======== Given data

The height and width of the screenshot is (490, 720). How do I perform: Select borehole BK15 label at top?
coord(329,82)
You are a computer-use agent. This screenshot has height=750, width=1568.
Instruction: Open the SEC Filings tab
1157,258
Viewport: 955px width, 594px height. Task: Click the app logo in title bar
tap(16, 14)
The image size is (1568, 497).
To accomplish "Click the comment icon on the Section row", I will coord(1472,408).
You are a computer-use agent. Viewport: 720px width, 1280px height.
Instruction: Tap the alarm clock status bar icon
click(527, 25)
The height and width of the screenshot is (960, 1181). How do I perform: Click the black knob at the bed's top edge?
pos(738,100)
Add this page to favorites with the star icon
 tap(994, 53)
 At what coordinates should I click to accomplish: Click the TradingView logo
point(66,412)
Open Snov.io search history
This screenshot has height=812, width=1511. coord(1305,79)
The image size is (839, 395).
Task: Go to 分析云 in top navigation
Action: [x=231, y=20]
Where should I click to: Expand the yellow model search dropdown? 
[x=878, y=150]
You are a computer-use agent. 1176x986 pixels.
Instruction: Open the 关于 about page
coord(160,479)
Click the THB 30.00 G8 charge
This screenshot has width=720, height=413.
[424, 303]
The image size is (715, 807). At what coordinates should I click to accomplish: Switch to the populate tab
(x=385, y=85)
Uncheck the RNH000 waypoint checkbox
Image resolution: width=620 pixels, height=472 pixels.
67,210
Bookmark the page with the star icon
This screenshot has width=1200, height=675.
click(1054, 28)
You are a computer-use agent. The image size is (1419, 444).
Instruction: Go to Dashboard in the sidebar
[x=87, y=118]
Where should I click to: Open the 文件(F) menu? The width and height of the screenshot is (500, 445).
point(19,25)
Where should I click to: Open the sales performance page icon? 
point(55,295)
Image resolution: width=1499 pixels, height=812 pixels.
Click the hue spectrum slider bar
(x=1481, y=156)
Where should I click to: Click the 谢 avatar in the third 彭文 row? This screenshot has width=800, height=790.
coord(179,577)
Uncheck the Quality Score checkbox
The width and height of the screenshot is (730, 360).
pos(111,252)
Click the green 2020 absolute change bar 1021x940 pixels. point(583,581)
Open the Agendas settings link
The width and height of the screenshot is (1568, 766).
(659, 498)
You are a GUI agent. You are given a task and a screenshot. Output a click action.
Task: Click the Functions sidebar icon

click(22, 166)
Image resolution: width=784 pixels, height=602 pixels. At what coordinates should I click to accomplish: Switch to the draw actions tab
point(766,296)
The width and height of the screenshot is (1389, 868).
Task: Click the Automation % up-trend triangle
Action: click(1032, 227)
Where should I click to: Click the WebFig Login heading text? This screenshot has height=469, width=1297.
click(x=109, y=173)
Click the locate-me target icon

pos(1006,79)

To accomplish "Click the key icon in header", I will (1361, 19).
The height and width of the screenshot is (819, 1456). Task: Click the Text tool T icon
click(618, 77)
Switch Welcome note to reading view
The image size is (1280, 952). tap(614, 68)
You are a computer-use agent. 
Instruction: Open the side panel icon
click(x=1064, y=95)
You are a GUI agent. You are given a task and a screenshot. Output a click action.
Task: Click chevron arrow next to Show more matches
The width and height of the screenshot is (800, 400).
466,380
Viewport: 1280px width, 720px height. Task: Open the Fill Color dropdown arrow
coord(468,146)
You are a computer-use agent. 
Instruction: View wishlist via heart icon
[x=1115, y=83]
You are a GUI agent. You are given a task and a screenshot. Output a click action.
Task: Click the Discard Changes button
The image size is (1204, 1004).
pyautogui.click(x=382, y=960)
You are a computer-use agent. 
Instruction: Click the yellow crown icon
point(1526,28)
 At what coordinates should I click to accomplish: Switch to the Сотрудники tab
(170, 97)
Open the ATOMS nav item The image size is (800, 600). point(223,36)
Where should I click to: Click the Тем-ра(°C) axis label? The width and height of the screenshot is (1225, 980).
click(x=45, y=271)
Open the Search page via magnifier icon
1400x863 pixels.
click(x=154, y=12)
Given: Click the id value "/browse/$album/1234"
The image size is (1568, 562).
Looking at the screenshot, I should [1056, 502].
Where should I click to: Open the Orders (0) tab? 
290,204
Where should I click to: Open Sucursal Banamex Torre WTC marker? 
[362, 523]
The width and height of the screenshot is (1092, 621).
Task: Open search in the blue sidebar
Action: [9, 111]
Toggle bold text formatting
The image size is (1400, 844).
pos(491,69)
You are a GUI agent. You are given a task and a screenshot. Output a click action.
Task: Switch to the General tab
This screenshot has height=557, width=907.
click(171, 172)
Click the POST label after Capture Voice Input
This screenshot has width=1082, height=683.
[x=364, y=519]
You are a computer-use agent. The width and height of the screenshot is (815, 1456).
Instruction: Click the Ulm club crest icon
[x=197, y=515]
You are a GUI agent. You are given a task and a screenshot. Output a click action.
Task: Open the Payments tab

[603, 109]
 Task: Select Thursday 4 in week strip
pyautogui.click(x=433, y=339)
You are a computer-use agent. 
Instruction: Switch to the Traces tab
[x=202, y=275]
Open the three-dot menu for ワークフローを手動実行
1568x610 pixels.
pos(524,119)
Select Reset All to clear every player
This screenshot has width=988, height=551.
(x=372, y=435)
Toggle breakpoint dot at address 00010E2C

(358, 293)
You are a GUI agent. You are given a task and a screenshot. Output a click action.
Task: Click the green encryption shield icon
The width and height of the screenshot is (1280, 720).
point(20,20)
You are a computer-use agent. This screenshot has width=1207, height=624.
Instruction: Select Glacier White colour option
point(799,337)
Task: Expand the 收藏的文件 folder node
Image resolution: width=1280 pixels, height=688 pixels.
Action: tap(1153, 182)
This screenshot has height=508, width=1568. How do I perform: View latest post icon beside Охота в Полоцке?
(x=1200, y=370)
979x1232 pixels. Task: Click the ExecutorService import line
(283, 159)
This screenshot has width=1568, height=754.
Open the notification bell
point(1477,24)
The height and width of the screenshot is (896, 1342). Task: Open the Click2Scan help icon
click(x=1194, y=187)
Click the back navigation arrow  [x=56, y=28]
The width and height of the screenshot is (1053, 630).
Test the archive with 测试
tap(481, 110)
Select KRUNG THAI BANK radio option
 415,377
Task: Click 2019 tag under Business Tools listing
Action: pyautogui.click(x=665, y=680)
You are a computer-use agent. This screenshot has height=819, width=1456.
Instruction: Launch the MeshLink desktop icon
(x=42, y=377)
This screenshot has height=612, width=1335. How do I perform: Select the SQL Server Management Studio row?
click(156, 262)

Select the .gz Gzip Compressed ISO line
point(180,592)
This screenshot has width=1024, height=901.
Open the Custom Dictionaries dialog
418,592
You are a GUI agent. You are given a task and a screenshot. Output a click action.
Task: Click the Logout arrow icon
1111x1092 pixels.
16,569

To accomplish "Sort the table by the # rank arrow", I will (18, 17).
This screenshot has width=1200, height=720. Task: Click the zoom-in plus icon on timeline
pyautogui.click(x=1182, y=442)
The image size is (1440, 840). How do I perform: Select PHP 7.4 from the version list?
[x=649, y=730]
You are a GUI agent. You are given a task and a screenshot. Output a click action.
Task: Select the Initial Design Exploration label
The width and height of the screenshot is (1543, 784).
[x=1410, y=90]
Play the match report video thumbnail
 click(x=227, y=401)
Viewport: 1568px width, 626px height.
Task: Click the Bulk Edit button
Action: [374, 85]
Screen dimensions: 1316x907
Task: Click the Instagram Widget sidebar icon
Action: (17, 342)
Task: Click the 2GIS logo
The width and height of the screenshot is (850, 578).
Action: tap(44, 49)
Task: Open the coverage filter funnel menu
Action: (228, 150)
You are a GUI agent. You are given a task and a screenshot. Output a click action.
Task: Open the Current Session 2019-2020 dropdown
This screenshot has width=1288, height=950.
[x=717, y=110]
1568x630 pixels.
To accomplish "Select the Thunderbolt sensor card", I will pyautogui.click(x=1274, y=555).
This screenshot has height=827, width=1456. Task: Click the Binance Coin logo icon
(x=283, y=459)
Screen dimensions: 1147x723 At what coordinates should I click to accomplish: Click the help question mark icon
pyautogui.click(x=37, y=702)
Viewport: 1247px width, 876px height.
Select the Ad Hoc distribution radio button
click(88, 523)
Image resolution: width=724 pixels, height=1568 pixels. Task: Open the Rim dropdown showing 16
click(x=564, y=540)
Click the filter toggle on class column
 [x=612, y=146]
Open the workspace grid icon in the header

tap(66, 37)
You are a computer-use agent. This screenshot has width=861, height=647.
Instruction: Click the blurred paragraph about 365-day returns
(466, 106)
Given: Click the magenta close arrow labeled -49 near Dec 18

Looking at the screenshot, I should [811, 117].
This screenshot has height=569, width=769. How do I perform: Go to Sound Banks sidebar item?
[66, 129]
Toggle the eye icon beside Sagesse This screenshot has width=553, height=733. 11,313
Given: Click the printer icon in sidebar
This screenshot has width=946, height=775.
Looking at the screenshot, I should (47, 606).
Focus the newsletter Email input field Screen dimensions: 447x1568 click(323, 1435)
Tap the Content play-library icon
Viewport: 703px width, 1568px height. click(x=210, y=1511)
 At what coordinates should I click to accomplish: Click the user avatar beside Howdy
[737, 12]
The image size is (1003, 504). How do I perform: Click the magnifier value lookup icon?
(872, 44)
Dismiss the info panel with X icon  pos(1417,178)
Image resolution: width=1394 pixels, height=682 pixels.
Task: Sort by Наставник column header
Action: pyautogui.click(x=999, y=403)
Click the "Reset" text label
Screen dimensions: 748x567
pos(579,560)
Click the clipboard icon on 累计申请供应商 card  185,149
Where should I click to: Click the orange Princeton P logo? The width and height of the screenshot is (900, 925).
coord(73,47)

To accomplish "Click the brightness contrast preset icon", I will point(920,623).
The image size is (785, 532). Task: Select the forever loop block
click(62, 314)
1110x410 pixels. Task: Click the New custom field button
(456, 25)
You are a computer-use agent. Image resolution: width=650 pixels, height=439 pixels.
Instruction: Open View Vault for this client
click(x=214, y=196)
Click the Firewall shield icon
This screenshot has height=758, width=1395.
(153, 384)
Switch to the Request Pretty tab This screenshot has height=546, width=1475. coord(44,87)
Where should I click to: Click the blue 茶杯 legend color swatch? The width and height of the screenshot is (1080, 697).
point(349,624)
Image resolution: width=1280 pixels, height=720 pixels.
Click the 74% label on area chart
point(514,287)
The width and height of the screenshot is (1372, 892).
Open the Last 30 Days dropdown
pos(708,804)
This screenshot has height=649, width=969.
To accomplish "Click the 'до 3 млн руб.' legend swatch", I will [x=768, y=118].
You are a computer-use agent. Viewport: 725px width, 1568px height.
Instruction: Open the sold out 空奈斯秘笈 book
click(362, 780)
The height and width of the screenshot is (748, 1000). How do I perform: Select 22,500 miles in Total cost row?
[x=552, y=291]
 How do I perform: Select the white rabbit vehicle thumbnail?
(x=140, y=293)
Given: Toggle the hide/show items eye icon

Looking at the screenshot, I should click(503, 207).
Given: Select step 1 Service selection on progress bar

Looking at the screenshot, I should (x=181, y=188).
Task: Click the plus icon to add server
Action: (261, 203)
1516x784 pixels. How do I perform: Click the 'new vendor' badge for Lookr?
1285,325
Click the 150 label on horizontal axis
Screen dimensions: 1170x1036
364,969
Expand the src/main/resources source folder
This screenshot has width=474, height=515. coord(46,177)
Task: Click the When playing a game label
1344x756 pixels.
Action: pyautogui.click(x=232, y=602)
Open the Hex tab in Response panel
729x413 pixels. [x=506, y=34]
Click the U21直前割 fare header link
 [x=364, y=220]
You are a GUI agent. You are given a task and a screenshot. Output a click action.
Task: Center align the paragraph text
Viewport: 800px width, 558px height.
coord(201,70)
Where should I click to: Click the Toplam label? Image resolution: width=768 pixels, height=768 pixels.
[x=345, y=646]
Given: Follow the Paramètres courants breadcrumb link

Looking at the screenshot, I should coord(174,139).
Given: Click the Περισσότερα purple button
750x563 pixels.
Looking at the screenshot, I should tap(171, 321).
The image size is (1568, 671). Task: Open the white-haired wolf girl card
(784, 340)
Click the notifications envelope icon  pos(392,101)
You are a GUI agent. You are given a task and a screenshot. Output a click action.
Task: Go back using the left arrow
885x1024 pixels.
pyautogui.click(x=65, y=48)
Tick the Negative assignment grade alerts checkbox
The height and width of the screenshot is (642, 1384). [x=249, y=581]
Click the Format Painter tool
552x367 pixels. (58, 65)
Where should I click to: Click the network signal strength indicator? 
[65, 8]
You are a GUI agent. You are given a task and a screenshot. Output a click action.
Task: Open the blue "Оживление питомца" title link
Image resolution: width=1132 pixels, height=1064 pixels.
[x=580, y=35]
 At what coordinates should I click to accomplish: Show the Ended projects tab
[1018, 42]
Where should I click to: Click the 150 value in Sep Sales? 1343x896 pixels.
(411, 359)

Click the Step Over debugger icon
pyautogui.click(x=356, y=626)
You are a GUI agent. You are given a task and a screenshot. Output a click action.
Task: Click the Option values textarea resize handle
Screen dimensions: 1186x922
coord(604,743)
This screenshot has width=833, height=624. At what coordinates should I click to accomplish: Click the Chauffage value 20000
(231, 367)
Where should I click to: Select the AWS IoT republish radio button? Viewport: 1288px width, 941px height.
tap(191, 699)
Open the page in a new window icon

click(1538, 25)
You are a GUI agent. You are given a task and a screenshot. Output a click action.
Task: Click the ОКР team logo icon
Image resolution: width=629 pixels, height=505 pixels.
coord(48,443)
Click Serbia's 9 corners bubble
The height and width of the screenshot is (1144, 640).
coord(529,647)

================

• _Given problem_
Copy the rows above from the line containing "The width and height of the screenshot is (1372, 892)." through the line containing "(x=140, y=293)", keeping every line, and shift each answer coordinate by adding 53 to both its x and y values. Leave all other numbers unchanged.

• _Solution to this exercise_
The width and height of the screenshot is (1372, 892).
Open the Last 30 Days dropdown
pos(761,857)
This screenshot has height=649, width=969.
To accomplish "Click the 'до 3 млн руб.' legend swatch", I will [x=821, y=171].
You are a computer-use agent. Viewport: 725px width, 1568px height.
Instruction: Open the sold out 空奈斯秘笈 book
click(415, 833)
The height and width of the screenshot is (748, 1000). How do I perform: Select 22,500 miles in Total cost row?
[x=605, y=344]
 How do I perform: Select the white rabbit vehicle thumbnail?
(x=193, y=346)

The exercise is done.